# rb20det ignition timing for 91 octane fuel ?



## chouine235 (Jun 12, 2012)

I have a skyline gtst with a stock rb20det , 3inch exhaust and front mount intercooler I run it at stock boost and 91 of fuel octane . My question is , why my car run much better at around 35 -40 of advance timing ? (cas fully to the right ) . 

I have run my car with that timing because I did not use the right mark on the plastic after cheking my timing belt . at 15 btdc as stock oem spec the car is ok but less responce from 0 to 3000rpm and has a littlebit of lag between 4500 -5500 rpm !


----------



## spinnanz (Mar 29, 2011)

the ecu will just end up retarding the ignition timing because you are running shit fuel. That engine is supposed to run 95+ octane. I dont even run my lawn mower on 91 octane!


----------



## chouine235 (Jun 12, 2012)

ok .. what will be the best thing to do to reach the 94..95 of octane if my city only deliver 91.. fuel octane booster or race fuel mixed with 91??? 

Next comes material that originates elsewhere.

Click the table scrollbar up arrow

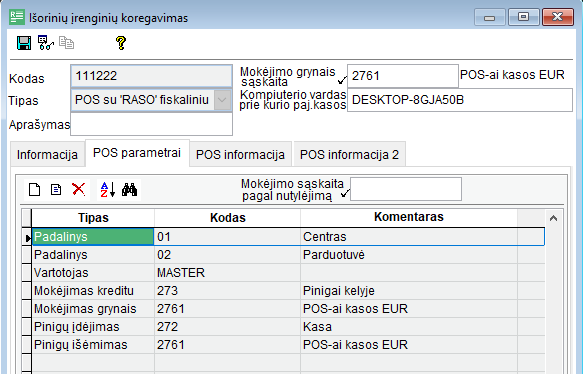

because I dont want to dyno run my car yet it is almost stock!


----------



## spinnanz (Mar 29, 2011)

best way would be to use octane booster, what city are you in? According to my nissan workshop book, the following fuel should be used.....

rb20e 91+RON
rb20de 95+RON
rb20det 95+RON
rb25de 95+RON
rb25det 95+RON


----------



## chouine235 (Jun 12, 2012)

I live in Quebec city and the only place I can get 94 is at 100km from here !
thank's for the help ... any special brand you prefer for octane booster?


----------